Pourquoi la guerre en Irak?

L’économie américaine est dans un état bien pire que les statistiques l’indiquent. Nous sommes en présence d’une crise qui n’est pas seulement une crise du néo-libéralisme, mais aussi une crise des idées keynésiennes qui jusqu’à ce jour étaient considérées comme la solution à l’incapacité de la politique économique du libre-échange depuis la grande dépression des années trente. L’échec de ces politiques démontre que le capitalisme ne peut surmonter ses contradictions quelque soit le type d’économie politique qu’il est contraint d’adopter, cela conduit à la dépression avec les énormes conséquences sociales qui en découlent.

Les conséquences de ces crises sont énormes. Lors du second semestre de 2002, l’économie américaine a accumulé une dette de 500 millions de dollars dans le seul secteur productif. Les comptes publics sont dans le rouge. Le déficit du commerce extérieur dépasse les 500 milliards de dollars. Les secteurs les plus importants de la production sont en crise. Cela va du secteur automobile au secteur plus important de l’aéronautique en passant par le secteur de l’énergie et des transports. En ce qui concerne le secteur financier c’est l’effondrement du Nasdaq (indice boursier qui représente l’indicateur des performances boursières d’un panier de sociétés choisies pour leur importance et leur représentativité du marché financier). L’explosion de la bulle boursière a été précédée par la crise de tous les secteurs liés à la production technologique sur laquelle reposait tous les espoirs de l’économie américaine. Pour donner une idée de la profondeur de la crise, le niveau d’utilisation des moyens de production est tombé, globalement, à 74% pour l’industrie et à 72,5% pour le secteur des produits manufacturés par rapport à 2000.

Bien que le dollar ait, depuis Octobre 2000, subit une dévaluation de 28%, le déficit de la balance commerciale américaine ne cesse de s’accroître pour atteindre un rythme de 10% par an. La valeur totale des importations dépasse de 42% celle des exportations.

Sur le plan social, le chômage est officiellement de 4,1% à 4,9 soit en réalité de 12% à 14%. Selon les chiffres officiels publiés, le 26 Aout dernier par le service de recensement américain, le taux de population vivant dans la pauvreté est passé à 12,5% en 2003. Au total, ce sont, officiellement, plus de 36 millions d’américains qui vivent désormais dans la pauvreté. Rappelons que pour être considéré comme pauvre, une famille de quatre personnes doit disposer d’un revenu annuel ne dépassant pas 18810 dollars. Par ailleurs, 45 millions d’américains (15,2% de la population) ne bénéficient d’aucune couverture santé. Les inégalités entre riches et pauvres se sont accrues. Depuis l’élection de Bush, 4,3 millions de personnes de plus sont tombées dans la pauvreté et 5,3 millions ont perdu leur assurance santé. Malgré le rebond de la croissance, le revenu moyen des ménages n’a pas bougé en 2003 à 43000 dollars et la dette des ménages, déjà phénoménale a encore augmenté.
+---+
**CONSIGNE A**
Répondez aux questions suivantes d'après le texte sur l'économie américaine :
(i) De quel pourcentage le dollar a-t-il été dévalué depuis octobre 2000 ?
(ii) Combien d'Américains ne bénéficient d'aucune couverture santé ?
(iii) Quel revenu annuel une famille de quatre personnes ne doit-elle pas dépasser pour être considérée comme pauvre ?
**CONSIGNE B**
Reproduisez fidèlement le passage du texte qui va de « L’économie américaine est » à « qui en découlent. ».
Le matériel présenté plus loin n'a aucun lien avec le texte.
+---+
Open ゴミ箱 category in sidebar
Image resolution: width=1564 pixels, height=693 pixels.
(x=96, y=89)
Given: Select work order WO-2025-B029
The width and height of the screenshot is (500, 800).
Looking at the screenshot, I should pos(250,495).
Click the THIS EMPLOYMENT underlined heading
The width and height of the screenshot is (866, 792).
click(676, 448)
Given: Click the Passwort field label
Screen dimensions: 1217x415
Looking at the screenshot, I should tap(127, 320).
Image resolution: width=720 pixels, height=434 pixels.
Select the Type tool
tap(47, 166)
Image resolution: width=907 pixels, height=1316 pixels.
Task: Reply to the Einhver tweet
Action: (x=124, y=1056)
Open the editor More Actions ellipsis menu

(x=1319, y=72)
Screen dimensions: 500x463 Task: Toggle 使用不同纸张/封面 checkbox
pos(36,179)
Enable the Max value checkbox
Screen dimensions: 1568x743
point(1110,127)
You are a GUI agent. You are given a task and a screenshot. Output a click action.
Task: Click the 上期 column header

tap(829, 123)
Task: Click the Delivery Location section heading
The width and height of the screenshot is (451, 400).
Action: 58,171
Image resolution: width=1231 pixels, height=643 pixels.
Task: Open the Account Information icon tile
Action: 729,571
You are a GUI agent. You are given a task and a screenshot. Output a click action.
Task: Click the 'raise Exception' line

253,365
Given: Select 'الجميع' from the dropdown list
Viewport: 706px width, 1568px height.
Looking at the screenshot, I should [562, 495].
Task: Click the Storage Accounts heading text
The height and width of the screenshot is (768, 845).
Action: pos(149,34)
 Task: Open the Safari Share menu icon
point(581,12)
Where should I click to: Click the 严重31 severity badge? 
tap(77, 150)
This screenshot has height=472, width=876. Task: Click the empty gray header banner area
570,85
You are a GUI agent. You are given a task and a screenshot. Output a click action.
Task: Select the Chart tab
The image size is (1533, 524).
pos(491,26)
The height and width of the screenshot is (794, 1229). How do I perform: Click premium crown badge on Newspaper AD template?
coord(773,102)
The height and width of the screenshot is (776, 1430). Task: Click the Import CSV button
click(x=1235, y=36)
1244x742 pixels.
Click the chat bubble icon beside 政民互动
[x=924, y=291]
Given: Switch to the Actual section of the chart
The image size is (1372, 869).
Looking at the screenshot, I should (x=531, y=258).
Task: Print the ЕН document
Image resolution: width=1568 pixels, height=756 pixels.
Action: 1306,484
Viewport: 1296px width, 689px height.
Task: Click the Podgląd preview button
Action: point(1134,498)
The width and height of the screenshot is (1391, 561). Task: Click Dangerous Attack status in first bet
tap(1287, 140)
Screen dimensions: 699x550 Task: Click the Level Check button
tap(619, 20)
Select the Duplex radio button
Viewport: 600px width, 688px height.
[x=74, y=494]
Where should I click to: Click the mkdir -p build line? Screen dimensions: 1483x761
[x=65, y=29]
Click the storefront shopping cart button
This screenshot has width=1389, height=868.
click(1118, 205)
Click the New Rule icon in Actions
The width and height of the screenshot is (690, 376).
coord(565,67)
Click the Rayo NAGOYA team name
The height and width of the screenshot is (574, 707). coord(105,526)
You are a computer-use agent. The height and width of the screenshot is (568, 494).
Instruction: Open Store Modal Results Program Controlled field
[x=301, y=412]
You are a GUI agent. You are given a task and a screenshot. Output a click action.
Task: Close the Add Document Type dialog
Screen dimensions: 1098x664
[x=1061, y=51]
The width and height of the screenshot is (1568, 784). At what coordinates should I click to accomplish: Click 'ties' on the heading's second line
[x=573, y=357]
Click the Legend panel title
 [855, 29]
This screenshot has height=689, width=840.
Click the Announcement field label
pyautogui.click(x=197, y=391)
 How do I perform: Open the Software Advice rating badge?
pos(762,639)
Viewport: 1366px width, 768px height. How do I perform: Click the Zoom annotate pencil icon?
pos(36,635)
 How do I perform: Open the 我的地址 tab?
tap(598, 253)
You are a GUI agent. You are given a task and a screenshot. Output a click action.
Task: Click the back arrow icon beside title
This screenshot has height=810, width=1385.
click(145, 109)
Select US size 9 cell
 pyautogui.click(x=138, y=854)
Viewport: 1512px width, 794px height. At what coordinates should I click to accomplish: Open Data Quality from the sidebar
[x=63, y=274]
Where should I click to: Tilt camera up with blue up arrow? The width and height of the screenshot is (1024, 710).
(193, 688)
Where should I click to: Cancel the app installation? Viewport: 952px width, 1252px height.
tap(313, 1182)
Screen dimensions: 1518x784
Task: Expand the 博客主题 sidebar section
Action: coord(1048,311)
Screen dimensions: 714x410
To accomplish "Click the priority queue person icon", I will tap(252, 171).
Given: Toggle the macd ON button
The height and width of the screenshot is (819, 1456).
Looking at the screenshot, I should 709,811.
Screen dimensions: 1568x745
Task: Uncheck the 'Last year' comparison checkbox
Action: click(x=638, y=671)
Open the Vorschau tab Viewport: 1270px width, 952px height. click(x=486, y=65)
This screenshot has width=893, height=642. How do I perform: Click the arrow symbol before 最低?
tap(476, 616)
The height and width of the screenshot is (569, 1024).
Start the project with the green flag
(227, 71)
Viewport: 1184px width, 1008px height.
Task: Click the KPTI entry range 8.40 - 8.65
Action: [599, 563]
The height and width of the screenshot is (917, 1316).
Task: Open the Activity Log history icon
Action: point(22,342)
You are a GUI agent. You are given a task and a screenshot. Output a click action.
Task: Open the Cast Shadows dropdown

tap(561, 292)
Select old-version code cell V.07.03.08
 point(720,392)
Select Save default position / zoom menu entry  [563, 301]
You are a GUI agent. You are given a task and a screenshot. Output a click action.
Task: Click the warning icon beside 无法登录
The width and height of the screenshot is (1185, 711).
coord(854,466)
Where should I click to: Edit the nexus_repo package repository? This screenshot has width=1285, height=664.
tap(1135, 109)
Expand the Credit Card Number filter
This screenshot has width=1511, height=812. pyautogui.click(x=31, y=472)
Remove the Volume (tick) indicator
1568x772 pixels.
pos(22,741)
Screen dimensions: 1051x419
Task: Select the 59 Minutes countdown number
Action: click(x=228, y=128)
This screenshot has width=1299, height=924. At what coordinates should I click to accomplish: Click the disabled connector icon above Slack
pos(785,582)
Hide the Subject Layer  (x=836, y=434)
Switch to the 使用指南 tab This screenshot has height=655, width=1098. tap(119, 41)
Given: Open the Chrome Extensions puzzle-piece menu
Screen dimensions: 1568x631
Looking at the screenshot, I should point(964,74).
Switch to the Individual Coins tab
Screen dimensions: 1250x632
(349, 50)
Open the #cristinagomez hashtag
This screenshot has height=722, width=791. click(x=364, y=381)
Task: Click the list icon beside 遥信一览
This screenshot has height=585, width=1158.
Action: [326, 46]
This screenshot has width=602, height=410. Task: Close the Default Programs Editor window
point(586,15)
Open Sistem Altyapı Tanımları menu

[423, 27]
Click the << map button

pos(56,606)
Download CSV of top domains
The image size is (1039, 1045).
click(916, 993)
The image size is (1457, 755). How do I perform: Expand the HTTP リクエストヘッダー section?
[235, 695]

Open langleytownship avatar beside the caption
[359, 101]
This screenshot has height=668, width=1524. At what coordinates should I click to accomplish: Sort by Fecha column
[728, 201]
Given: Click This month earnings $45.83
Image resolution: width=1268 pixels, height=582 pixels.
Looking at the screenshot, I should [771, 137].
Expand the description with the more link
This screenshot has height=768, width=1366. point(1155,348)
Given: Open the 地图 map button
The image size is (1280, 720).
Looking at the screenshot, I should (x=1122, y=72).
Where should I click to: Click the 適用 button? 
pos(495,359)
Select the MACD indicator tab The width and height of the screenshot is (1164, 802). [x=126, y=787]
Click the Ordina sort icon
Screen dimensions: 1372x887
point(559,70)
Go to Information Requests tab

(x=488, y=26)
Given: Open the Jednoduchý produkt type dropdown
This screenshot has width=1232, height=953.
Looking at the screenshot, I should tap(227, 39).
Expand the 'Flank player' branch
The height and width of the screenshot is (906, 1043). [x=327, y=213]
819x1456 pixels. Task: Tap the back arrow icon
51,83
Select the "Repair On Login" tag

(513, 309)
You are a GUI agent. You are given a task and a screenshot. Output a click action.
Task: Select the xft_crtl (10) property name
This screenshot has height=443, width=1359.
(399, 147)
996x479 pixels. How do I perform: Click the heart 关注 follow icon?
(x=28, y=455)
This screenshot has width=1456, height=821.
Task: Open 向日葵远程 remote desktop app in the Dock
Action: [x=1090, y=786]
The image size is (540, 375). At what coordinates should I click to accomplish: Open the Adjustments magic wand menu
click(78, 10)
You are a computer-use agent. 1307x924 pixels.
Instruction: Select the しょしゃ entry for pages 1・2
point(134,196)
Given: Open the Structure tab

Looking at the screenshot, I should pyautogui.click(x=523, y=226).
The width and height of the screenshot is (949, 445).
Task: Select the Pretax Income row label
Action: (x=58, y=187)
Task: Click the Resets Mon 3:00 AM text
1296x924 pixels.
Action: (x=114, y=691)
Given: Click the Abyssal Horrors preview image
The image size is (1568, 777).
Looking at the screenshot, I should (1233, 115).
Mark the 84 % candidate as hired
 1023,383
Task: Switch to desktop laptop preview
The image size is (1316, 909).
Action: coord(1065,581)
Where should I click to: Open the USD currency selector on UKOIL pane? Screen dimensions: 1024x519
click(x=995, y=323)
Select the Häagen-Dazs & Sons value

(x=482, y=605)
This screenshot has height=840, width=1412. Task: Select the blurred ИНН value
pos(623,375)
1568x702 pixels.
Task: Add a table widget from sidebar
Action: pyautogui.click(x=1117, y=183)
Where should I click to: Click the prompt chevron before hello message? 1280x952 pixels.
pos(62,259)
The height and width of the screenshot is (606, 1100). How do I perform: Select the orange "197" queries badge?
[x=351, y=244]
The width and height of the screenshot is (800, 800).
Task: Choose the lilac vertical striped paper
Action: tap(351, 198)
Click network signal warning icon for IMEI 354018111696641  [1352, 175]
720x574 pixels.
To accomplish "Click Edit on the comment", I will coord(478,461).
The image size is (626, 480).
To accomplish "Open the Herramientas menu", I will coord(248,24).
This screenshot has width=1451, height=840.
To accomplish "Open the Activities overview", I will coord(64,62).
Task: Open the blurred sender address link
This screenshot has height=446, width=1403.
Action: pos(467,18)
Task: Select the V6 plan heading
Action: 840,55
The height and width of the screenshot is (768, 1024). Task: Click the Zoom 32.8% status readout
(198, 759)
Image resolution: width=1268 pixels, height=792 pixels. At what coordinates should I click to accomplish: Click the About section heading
+---+
**CORRIGÉ A**
(i) 28 %.
(ii) 45 millions, soit 15,2 % de la population.
(iii) 18 810 dollars.

**CORRIGÉ B**
L’économie américaine est dans un état bien pire que les statistiques l’indiquent. Nous sommes en présence d’une crise qui n’est pas seulement une crise du néo-libéralisme, mais aussi une crise des idées keynésiennes qui jusqu’à ce jour étaient considérées comme la solution à l’incapacité de la politique économique du libre-échange depuis la grande dépression des années trente. L’échec de ces politiques démontre que le capitalisme ne peut surmonter ses contradictions quelque soit le type d’économie politique qu’il est contraint d’adopter, cela conduit à la dépression avec les énormes conséquences sociales qui en découlent.